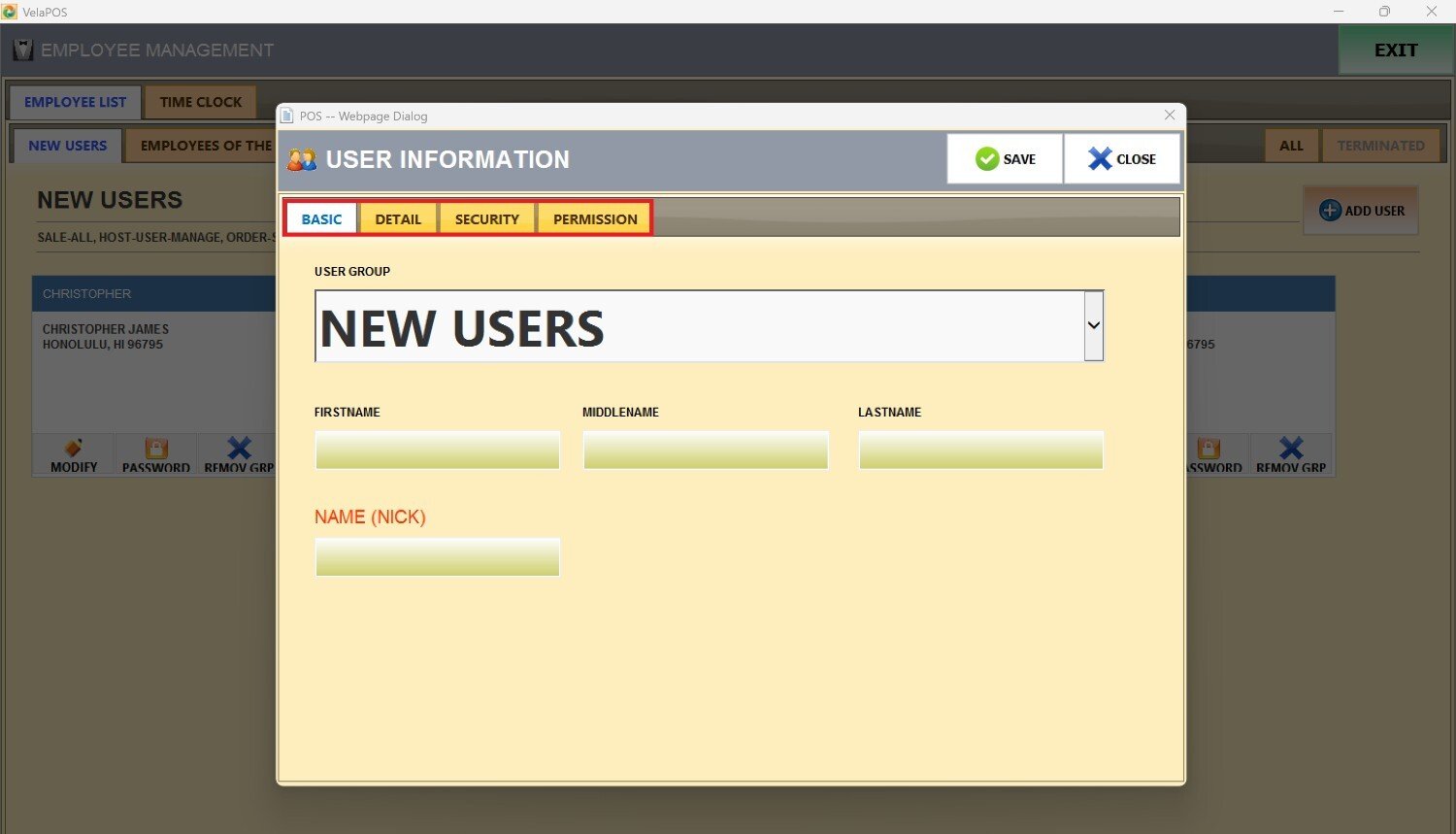
Task: Click the green checkmark Save icon
Action: click(x=987, y=159)
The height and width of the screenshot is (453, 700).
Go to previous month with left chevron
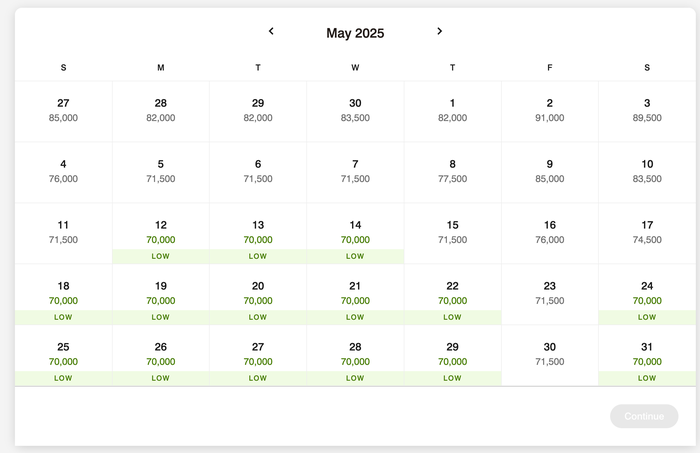click(x=271, y=31)
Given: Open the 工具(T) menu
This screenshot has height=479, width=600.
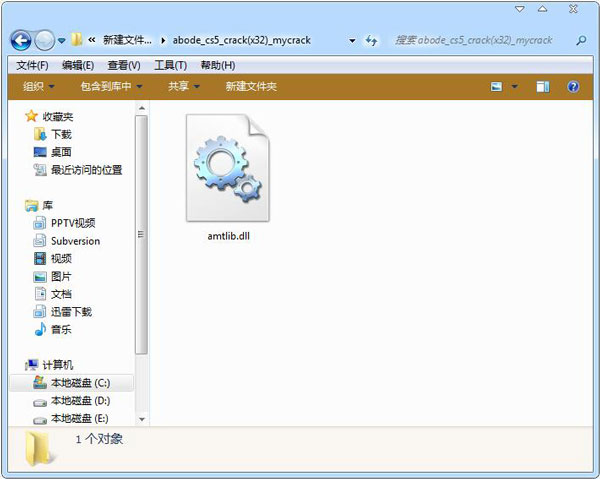Looking at the screenshot, I should point(171,65).
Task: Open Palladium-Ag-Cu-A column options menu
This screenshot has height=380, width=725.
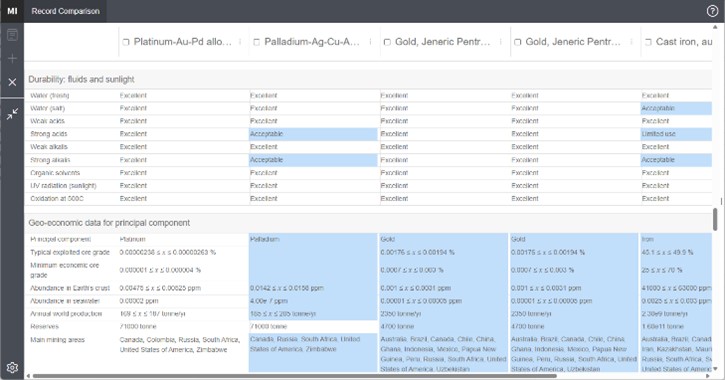Action: click(x=370, y=42)
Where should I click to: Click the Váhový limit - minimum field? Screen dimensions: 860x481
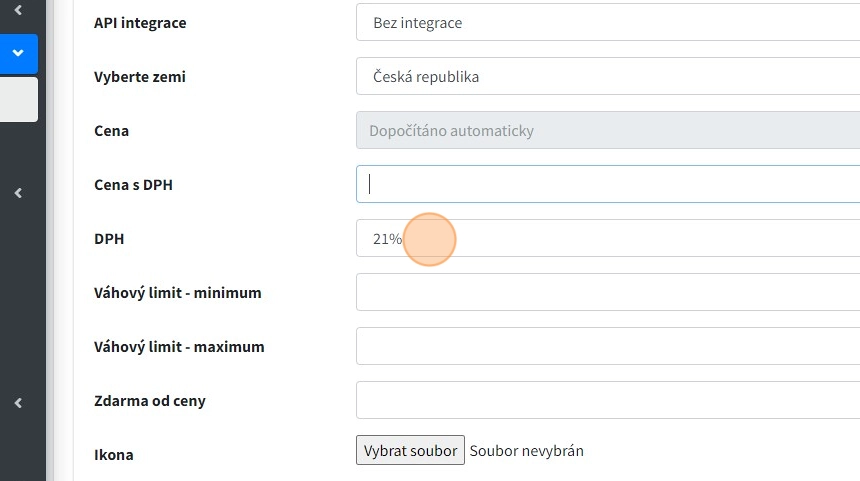[x=608, y=293]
- - - -
HOW TO COMPLETE THIS TASK >> Wherever the word "menu" shows up in the material, copy the line it is on.

RESULT OF THE TASK >>
Given: Open the 工具(T) menu
Task: Open Palladium-Ag-Cu-A column options menu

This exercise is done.